Mr Burke goes on to suggest that 'judge' and 'jury' are too closely linked and tells us to solve that ...
We need, therefore, to separate out the functions of the designing and building railways from approving them. The DfT» needs to have a role more analogous to the Planning Inspectorate for buildings. That is, it is responsible for approving new transport infrastructure, but not for proposing or delivering them, let alone operations.
In retrospect, I was over-optimistic that the Government had begun to recognise this two years ago when I was partly responsible for the ‘Market-Led Proposals’ initiative. It was being inundated with rail ideas and needed a consistent way to deal with them. It turned out to be a trap, and all 35 of us that submitted formal proposals had our time and money wasted, being turned down for one reason or another.
The stumbling block was that the Government was fixated on perfect competition. It wanted, as one official explained to me, to compare apples with apples. I responded that comparing apples with oranges is what we all do every time we go to the supermarket and we do it just fine.
We need a similar ‘competition of ideas’ for the railways: where you don’t need to be an existing incumbent to propose an improvement; where individuals are treated equally regardless of background; and their ideas are considered on the same basis as officials’ own ideas. Crucial to making this work is putting responsibility for delivering the promised improvements onto the same people who propose them.

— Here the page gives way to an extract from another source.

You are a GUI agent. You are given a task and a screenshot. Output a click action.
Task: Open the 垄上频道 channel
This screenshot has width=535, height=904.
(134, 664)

I find myself far from convinced that we would end up with a network - rather we could be back to the very early days of railways where construction of local lines was by the local businessmen, who then discover that it wasn't as profitable / easy as they had hoped and contracted operation of their line to a mainline company, then were bought out by that company. I do find myself agreeing with the looking at ideas, but I'm unconvinced that "individuals regardless of background" can have the same overview of the picture of what can be done and would work as those who have been in the industry for many years. Far better, in my view, to combine the ideas as skills to add together the elements to produce a bigger and better whole to take us forward. And, yes, that may mean that ideas such as the Windsor Link don't make it, or don't make it in the form that the borough leader wants for people within the borough. Better, maybe, to link north - south via Heathrow?